[TASK]
Copy out the passage on route flap damping word for word, from start to finish.

[PASSAGE SHOWN]
┄┄┄┄┄┄┄┄┄┄┄┄┄┄┄┄┄┄┄┄

This call for consistency resulted in the RIPE Routing Working Group
producing first ripe-178, then ripe-210, and finally the ripe-229
documents [2a].  The parameters documented in ripe-229 were considered,
at  time of publication in 2001, the best current practice. In 2006,
this was reviewed again and resulted in ripe-378 [2] which recommended
to disable RFD because it created more harm than good.


In the work by Pelsser et al [3], it is shown that 3% of all prefixes
cause 36% of BGP updates, and just 0.01% of the prefixes cause 10%
of the BGP updates.  The aim is to only penalise those prefixes
with excessive numbers of updates.

The default values used in current implementations of RFD apply a
penalty of 1000 each time a route flaps, and suppresses the prefix
when the penalty exceeds a figure in the region of 2000 (Cisco IOS)

┄┄┄┄┄┄┄┄┄┄┄┄┄┄┄┄┄┄┄┄

[EXTRACTED MATERIAL]
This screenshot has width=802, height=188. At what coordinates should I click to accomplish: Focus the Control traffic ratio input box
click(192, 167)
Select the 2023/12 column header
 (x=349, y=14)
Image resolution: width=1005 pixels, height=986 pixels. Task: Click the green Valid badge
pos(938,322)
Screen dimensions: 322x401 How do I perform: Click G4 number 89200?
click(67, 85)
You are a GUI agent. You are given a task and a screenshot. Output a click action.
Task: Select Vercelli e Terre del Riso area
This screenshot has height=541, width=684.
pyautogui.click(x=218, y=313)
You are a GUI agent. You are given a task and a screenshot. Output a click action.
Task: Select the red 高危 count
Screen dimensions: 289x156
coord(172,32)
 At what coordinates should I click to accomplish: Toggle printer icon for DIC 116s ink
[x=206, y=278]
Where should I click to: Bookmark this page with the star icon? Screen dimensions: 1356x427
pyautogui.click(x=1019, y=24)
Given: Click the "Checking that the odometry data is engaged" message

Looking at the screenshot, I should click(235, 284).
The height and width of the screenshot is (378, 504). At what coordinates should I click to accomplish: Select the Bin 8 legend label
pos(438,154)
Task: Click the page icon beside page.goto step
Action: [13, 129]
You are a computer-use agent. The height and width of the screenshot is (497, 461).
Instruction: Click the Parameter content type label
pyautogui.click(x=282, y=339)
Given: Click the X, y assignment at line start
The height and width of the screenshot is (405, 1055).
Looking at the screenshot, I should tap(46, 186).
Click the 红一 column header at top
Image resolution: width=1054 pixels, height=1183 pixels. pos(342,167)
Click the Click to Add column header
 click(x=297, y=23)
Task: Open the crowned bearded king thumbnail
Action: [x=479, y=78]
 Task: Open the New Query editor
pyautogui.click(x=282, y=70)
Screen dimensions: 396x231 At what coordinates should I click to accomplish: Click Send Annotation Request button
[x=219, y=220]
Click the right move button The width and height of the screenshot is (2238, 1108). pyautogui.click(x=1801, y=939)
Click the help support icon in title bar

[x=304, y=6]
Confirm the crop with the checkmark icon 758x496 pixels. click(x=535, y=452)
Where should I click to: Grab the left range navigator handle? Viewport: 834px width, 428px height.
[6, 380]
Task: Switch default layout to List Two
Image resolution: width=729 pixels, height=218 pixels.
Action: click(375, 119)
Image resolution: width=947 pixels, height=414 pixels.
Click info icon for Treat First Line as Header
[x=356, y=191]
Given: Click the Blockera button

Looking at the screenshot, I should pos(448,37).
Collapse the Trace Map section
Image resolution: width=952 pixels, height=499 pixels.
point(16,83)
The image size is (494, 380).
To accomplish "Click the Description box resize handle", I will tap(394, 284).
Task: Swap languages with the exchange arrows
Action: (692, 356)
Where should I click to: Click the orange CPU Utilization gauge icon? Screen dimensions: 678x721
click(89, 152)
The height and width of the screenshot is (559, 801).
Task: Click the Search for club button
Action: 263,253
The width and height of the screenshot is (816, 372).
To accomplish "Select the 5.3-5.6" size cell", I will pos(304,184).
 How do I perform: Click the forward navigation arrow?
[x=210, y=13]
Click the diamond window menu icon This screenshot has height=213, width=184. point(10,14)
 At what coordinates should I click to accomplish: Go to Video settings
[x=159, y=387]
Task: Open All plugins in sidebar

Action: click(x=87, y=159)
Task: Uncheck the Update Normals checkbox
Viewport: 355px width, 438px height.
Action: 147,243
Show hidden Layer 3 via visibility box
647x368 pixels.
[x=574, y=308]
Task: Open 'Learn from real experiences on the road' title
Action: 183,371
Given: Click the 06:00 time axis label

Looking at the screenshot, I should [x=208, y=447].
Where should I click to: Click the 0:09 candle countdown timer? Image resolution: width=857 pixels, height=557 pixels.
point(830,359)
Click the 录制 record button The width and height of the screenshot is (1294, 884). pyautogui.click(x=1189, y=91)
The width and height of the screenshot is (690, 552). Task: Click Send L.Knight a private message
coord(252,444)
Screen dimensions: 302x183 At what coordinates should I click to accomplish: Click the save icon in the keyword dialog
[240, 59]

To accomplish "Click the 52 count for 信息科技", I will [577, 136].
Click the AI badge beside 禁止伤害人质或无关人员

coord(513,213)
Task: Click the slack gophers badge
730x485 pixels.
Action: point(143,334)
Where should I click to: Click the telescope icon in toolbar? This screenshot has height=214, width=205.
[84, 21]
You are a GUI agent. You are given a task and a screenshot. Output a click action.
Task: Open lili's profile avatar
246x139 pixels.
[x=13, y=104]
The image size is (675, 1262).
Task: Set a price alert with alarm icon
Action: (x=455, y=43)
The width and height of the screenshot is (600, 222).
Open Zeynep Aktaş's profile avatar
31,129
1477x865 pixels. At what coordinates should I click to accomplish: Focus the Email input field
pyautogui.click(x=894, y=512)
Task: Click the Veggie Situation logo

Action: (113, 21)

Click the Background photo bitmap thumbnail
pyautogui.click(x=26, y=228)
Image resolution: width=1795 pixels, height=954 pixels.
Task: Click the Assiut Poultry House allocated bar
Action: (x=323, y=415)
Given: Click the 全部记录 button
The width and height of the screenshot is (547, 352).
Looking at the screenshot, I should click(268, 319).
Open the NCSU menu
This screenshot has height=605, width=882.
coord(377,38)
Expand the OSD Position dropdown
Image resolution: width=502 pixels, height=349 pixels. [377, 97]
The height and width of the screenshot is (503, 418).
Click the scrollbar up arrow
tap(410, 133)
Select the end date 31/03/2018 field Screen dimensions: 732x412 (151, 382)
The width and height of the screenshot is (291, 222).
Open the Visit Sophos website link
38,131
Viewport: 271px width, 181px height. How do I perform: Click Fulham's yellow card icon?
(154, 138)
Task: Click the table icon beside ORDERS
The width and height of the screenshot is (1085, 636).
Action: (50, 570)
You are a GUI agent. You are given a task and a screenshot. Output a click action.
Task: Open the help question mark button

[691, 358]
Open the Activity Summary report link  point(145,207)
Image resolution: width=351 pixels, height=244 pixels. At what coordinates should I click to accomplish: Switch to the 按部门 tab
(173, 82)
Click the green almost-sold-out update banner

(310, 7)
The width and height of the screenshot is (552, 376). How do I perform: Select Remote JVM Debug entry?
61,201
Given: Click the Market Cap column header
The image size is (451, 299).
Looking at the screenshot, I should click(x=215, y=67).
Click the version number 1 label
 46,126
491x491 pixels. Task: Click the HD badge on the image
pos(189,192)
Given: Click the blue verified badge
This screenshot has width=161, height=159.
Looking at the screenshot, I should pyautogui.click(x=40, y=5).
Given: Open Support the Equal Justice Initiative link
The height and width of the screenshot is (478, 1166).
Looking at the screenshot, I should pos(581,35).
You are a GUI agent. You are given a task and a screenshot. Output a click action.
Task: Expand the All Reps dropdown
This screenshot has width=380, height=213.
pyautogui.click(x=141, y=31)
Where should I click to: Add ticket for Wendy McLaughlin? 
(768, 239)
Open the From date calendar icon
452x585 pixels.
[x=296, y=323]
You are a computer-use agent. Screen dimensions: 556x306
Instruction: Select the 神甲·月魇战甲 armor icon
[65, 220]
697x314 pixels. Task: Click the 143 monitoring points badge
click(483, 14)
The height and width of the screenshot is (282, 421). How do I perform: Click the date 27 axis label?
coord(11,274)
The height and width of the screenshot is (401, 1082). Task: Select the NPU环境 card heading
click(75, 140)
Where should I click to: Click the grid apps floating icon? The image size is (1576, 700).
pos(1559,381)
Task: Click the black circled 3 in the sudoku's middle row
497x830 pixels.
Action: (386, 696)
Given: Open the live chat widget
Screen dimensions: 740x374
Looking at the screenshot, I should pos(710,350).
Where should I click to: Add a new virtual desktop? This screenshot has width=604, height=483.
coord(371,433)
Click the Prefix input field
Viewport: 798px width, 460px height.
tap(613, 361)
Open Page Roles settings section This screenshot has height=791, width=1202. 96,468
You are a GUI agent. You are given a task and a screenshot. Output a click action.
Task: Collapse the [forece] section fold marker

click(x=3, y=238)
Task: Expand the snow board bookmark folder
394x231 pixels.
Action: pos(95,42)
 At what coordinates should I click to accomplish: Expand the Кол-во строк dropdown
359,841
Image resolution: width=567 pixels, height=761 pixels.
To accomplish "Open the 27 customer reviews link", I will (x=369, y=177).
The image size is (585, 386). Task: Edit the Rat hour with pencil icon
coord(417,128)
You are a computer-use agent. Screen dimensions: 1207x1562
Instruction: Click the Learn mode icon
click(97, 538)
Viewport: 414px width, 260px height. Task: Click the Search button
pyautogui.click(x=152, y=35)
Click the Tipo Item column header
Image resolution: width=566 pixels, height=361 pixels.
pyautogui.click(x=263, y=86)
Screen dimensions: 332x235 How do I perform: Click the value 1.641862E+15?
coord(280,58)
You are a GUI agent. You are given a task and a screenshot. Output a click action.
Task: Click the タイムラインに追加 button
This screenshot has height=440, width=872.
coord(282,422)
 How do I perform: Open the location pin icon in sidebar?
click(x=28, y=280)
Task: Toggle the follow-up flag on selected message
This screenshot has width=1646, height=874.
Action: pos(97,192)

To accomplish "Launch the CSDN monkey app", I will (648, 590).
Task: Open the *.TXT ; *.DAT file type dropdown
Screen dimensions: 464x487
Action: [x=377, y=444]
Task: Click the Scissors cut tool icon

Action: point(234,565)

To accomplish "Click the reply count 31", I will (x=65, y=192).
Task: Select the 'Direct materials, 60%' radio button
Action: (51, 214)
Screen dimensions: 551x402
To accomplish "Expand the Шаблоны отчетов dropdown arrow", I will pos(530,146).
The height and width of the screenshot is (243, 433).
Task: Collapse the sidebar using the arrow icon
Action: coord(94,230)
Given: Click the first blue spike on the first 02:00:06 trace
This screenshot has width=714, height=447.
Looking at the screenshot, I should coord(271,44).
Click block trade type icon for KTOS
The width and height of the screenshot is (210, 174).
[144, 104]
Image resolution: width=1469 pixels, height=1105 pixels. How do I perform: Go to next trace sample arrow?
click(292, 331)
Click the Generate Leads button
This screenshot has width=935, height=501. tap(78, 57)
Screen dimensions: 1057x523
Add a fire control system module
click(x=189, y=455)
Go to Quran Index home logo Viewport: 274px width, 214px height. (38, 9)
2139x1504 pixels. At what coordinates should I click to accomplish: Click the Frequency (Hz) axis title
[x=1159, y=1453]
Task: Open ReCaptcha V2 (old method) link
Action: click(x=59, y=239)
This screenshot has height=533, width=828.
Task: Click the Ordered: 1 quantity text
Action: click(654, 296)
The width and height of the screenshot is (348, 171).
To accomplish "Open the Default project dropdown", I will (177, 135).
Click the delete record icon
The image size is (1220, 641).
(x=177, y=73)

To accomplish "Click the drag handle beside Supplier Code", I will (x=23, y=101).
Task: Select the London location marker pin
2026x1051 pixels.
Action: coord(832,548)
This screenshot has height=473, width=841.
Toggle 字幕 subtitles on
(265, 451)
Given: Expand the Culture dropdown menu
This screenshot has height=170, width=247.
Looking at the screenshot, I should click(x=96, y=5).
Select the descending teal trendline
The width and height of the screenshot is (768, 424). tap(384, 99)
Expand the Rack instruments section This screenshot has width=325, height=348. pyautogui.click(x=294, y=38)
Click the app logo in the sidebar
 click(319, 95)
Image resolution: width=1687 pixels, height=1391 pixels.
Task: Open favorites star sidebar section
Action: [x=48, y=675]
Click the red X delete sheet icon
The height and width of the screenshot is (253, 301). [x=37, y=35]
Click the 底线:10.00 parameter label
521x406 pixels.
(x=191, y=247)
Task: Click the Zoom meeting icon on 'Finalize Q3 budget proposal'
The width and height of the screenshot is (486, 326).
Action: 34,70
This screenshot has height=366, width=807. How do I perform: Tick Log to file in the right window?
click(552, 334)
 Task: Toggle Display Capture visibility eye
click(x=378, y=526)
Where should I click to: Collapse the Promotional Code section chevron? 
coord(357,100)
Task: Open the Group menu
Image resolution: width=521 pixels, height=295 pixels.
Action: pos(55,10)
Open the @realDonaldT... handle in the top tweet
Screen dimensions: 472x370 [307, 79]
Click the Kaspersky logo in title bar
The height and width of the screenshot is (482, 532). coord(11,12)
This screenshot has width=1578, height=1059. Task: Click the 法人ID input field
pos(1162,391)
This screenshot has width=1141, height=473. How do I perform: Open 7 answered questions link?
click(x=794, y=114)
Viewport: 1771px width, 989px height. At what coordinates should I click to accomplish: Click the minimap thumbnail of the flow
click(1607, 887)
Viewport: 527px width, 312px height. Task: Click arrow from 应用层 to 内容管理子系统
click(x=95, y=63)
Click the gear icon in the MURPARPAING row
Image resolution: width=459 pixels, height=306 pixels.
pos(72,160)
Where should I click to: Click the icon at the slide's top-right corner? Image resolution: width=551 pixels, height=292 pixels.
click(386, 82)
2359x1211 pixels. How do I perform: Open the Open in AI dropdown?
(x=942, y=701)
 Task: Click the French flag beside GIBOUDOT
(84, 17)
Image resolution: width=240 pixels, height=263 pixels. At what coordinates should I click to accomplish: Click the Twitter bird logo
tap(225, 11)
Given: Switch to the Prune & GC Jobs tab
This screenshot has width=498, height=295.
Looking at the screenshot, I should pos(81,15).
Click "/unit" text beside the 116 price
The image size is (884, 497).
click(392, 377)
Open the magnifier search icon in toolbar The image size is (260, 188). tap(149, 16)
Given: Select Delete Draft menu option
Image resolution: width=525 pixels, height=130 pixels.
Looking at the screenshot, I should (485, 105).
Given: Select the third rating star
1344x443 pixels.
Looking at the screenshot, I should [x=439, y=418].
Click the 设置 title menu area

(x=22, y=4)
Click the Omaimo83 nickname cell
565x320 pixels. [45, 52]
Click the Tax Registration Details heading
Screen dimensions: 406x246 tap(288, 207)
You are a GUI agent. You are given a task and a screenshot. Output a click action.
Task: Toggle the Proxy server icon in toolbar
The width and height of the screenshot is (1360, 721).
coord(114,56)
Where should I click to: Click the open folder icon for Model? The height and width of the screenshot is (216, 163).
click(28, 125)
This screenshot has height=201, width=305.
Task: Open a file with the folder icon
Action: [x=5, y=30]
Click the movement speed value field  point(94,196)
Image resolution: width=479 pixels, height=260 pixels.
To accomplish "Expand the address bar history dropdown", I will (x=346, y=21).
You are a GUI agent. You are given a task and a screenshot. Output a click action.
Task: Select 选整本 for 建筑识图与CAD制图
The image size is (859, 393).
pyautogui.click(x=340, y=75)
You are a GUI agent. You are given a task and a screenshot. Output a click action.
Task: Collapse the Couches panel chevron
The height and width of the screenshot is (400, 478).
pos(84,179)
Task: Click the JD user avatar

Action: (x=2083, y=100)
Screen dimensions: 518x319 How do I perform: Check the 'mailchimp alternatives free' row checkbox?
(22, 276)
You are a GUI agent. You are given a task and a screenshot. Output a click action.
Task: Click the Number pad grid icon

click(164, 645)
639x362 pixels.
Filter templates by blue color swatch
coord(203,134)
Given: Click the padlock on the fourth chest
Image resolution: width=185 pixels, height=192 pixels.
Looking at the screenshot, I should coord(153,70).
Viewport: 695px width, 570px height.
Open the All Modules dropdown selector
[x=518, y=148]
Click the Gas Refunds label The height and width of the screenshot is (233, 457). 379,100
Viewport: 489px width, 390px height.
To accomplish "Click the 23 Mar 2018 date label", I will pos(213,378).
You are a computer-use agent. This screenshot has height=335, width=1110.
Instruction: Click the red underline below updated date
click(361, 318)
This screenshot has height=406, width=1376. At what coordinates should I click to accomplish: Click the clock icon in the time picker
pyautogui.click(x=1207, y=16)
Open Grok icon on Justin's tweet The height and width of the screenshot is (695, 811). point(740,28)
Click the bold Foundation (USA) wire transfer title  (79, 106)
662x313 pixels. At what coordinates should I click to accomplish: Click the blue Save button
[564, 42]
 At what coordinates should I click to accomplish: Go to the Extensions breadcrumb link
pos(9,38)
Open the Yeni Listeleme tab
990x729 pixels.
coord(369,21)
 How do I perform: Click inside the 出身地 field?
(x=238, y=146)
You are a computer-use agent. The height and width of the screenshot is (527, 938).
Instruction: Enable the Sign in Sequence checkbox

┄┄┄┄┄┄┄┄┄┄┄┄┄┄┄┄┄┄┄┄

[SOLUTION BELOW]
This call for consistency resulted in the RIPE Routing Working Group
producing first ripe-178, then ripe-210, and finally the ripe-229
documents [2a].  The parameters documented in ripe-229 were considered,
at  time of publication in 2001, the best current practice. In 2006,
this was reviewed again and resulted in ripe-378 [2] which recommended
to disable RFD because it created more harm than good.


In the work by Pelsser et al [3], it is shown that 3% of all prefixes
cause 36% of BGP updates, and just 0.01% of the prefixes cause 10%
of the BGP updates.  The aim is to only penalise those prefixes
with excessive numbers of updates.

The default values used in current implementations of RFD apply a
penalty of 1000 each time a route flaps, and suppresses the prefix
when the penalty exceeds a figure in the region of 2000 (Cisco IOS)